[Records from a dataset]
-- Opening Marker --

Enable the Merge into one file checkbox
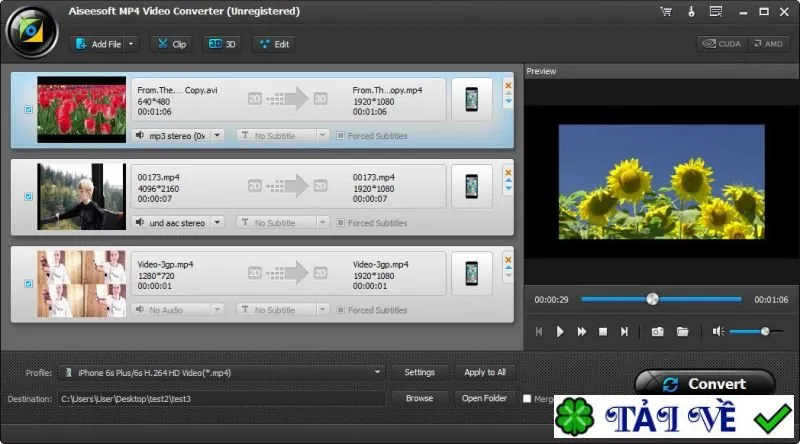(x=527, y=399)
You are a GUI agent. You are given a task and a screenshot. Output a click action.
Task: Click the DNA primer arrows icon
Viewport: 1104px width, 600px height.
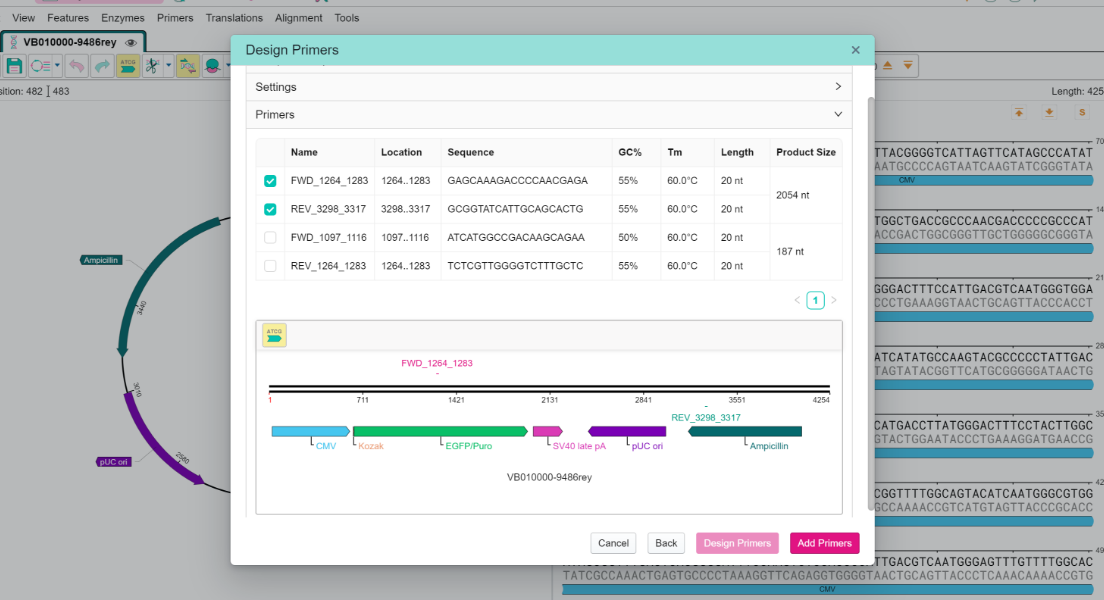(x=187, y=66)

-- Closing Marker --

YOUR INSTRUCTIONS: Return the entries unchanged, save for the pictures, which do not belong in the copy.

COMPLETED EXERCISE:
Enable the Merge into one file checkbox
(x=527, y=399)
You are a GUI agent. You are given a task and a screenshot. Output a click action.
Task: Click the DNA primer arrows icon
Viewport: 1104px width, 600px height.
(x=187, y=66)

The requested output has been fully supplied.